Há uma diferença crucial dos não-volúveis para os volúveis: volúveis não temem a dor. Não têm medo da brisa fresca do abismo debaixo dos pés, seja o abismo do amor ou do desengano. Se atiram sempre que podem, não hesitam. Colocam-se na posição dum velho Tritão de pedra no fundo do mar, que oferece morada a qualquer invasor que o acaricia enquanto também o devora. E que devorar recíproco. Volúveis são pouco vingativos. Perdoam, esquecem. A vida é só uma, para que importar-se tanto com o que não foi?
Os volúveis também amam. E respeitemos: justa toda forma de amor.

3 comentários:

Anônimo disse...

Zulawski é uma espécie de bebida cinematográfica bem forte. Você deveria experimentar.

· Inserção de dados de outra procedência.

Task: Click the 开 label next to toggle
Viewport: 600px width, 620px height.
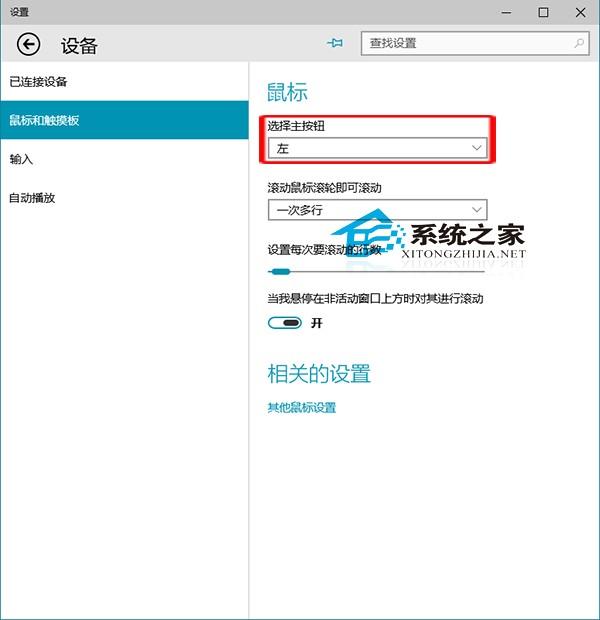Action: point(317,323)
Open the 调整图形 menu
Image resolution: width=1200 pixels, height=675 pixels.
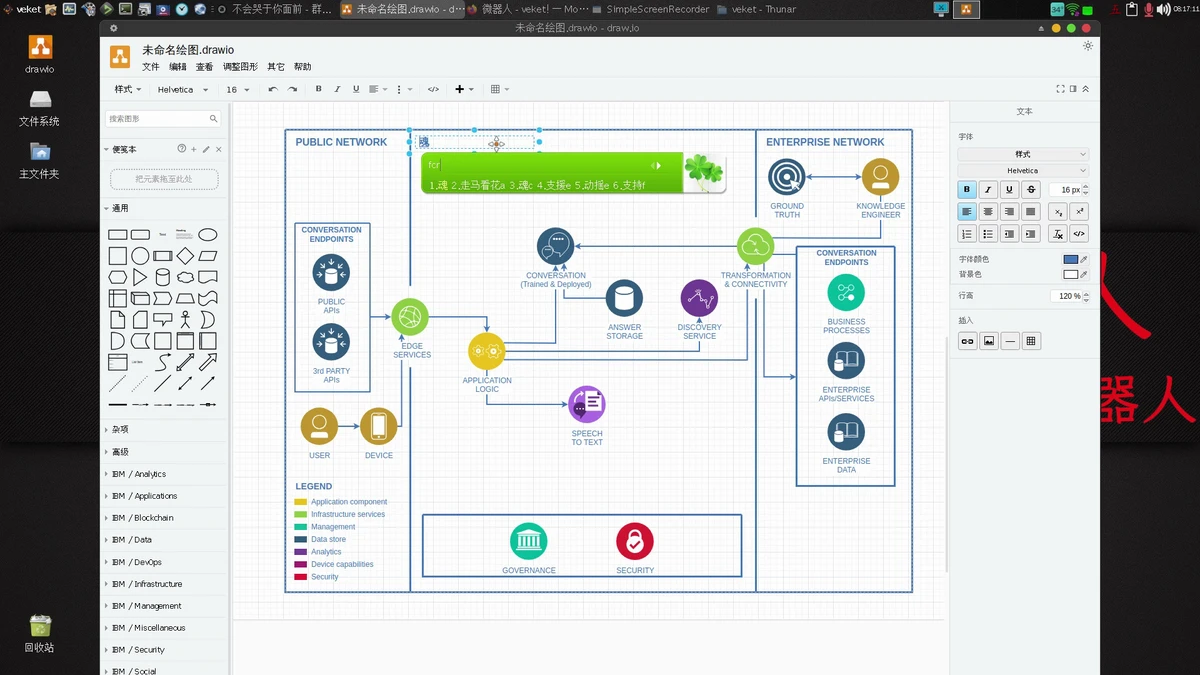[x=240, y=67]
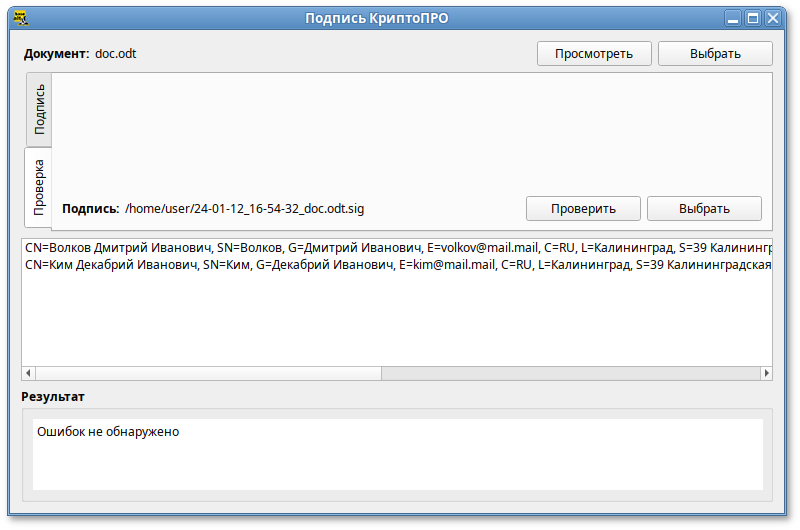The image size is (800, 530).
Task: Click scrollbar track right of the thumb
Action: pos(570,373)
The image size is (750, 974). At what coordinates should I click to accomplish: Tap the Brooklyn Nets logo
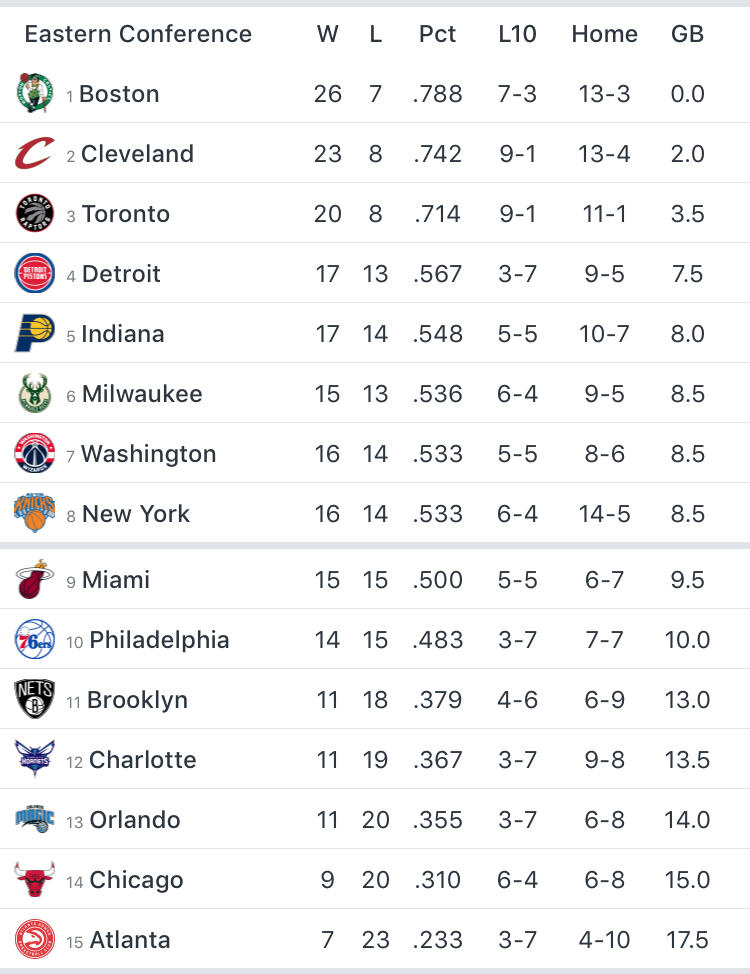point(34,699)
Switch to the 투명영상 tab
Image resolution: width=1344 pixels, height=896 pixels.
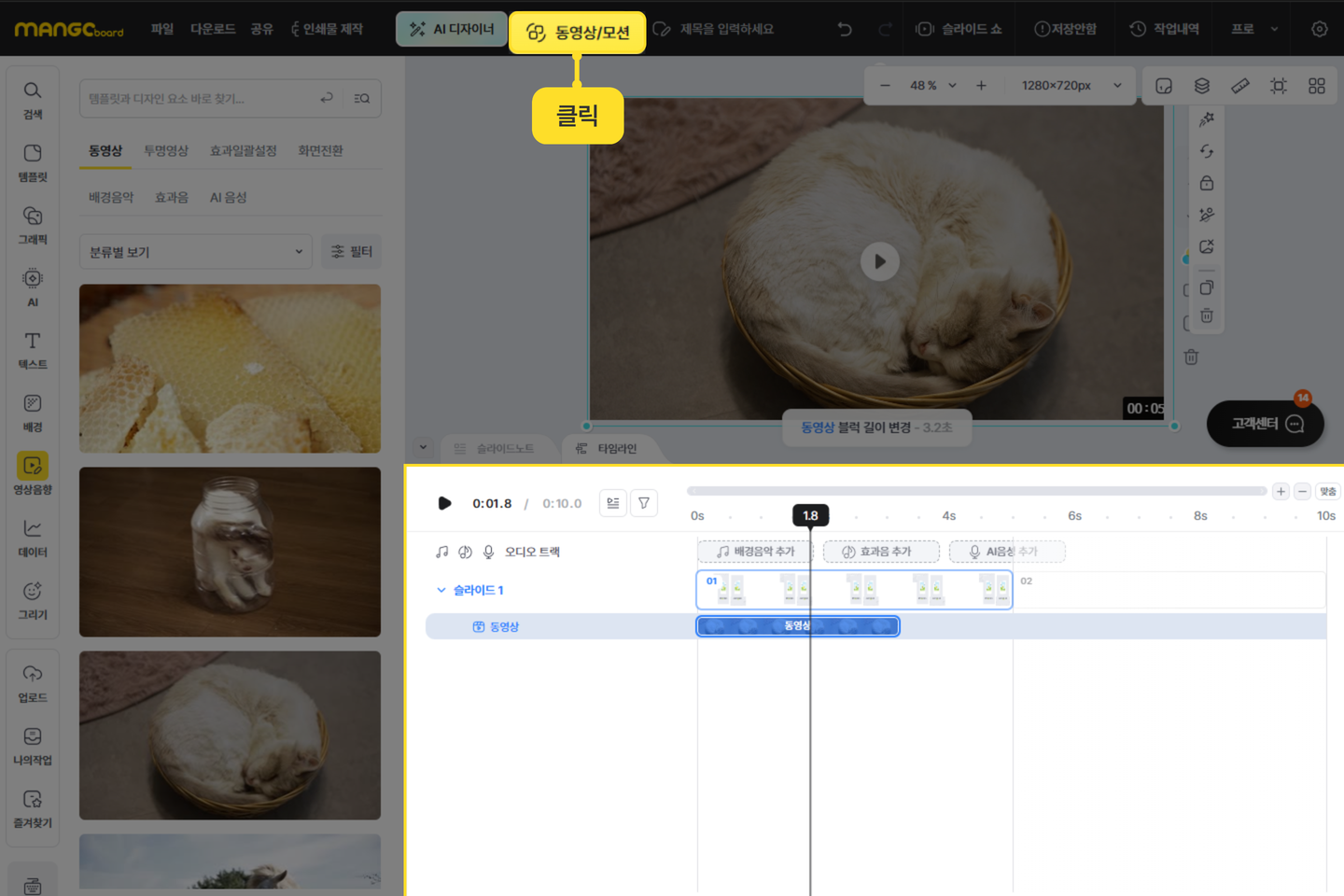point(166,150)
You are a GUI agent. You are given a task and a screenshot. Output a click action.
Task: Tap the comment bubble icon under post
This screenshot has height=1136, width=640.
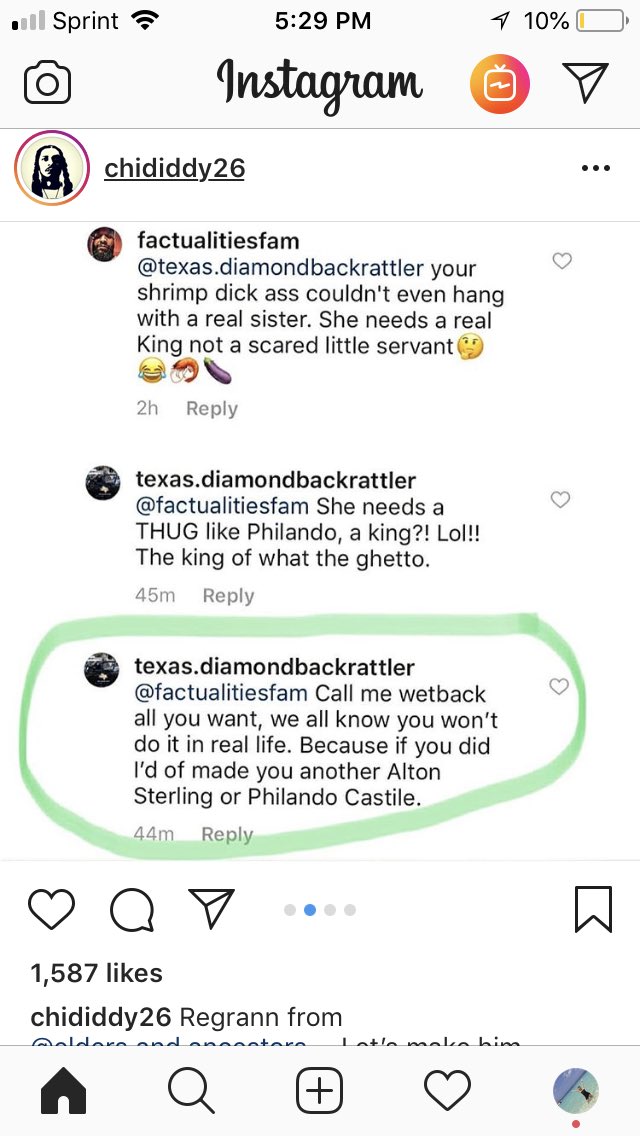tap(132, 909)
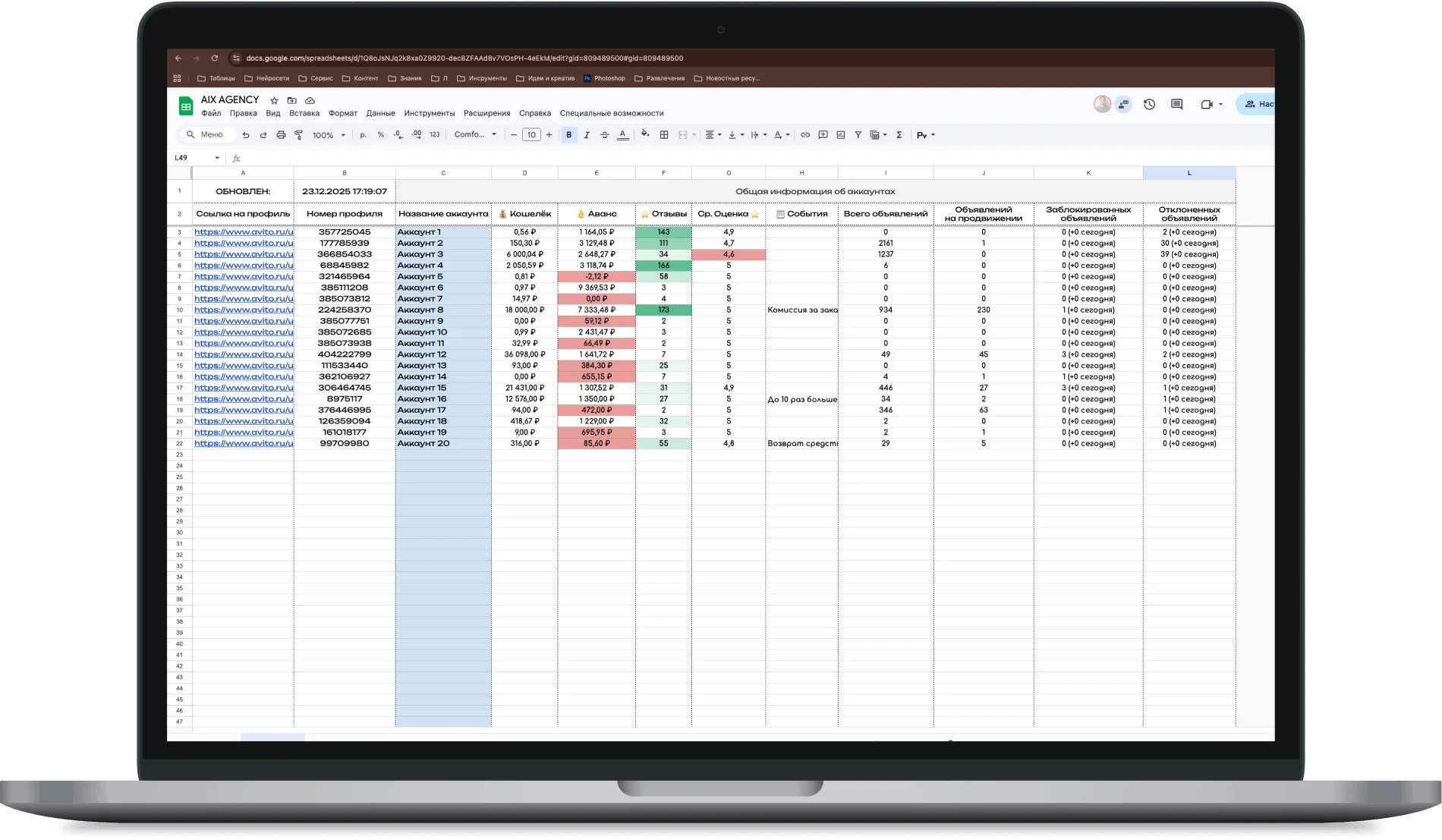Open version history clock icon
The height and width of the screenshot is (840, 1442).
tap(1149, 105)
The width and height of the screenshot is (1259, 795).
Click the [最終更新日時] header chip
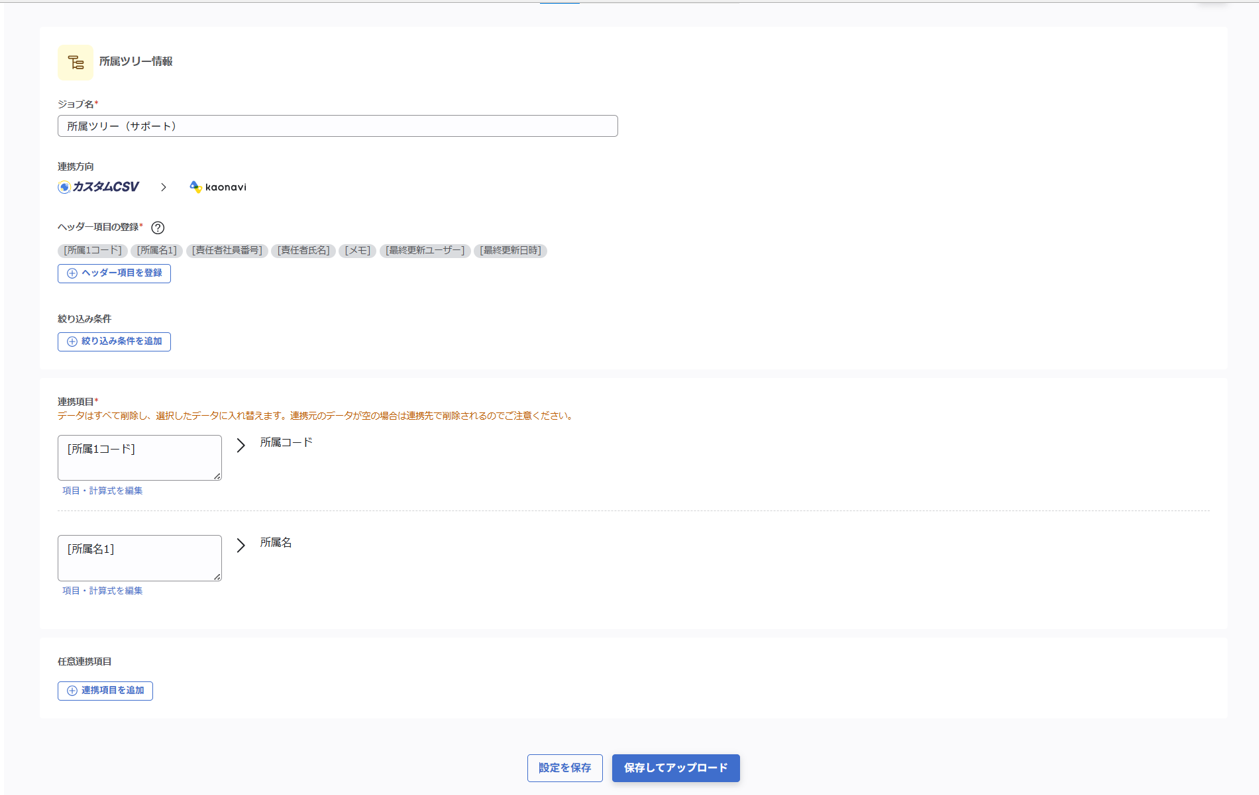pos(510,250)
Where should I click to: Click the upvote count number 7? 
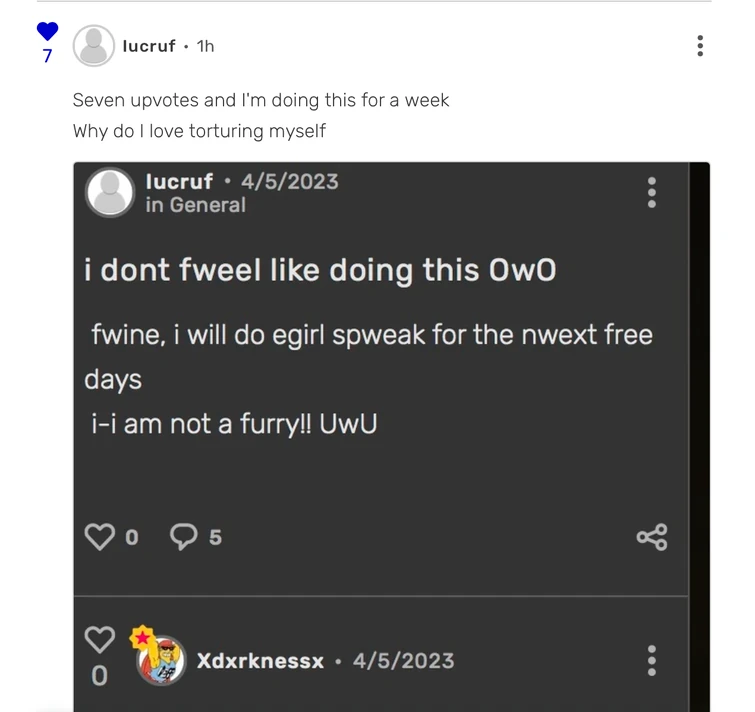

Olha, tenho que dizer. Você É torcedora do AMERICA. Só não se convenceu o suficiente ainda. Vai por mim. Hehehhehe

;oP

Ana Líbia disse...

Fernando B? rsrs...
Quando você me levar a um jogo do América, eu visto a camisa.
Pra sempre.

:)

Fernando B disse...

Excelente!

Antes do fim do Estadual deste ano, sua conversão estará completa.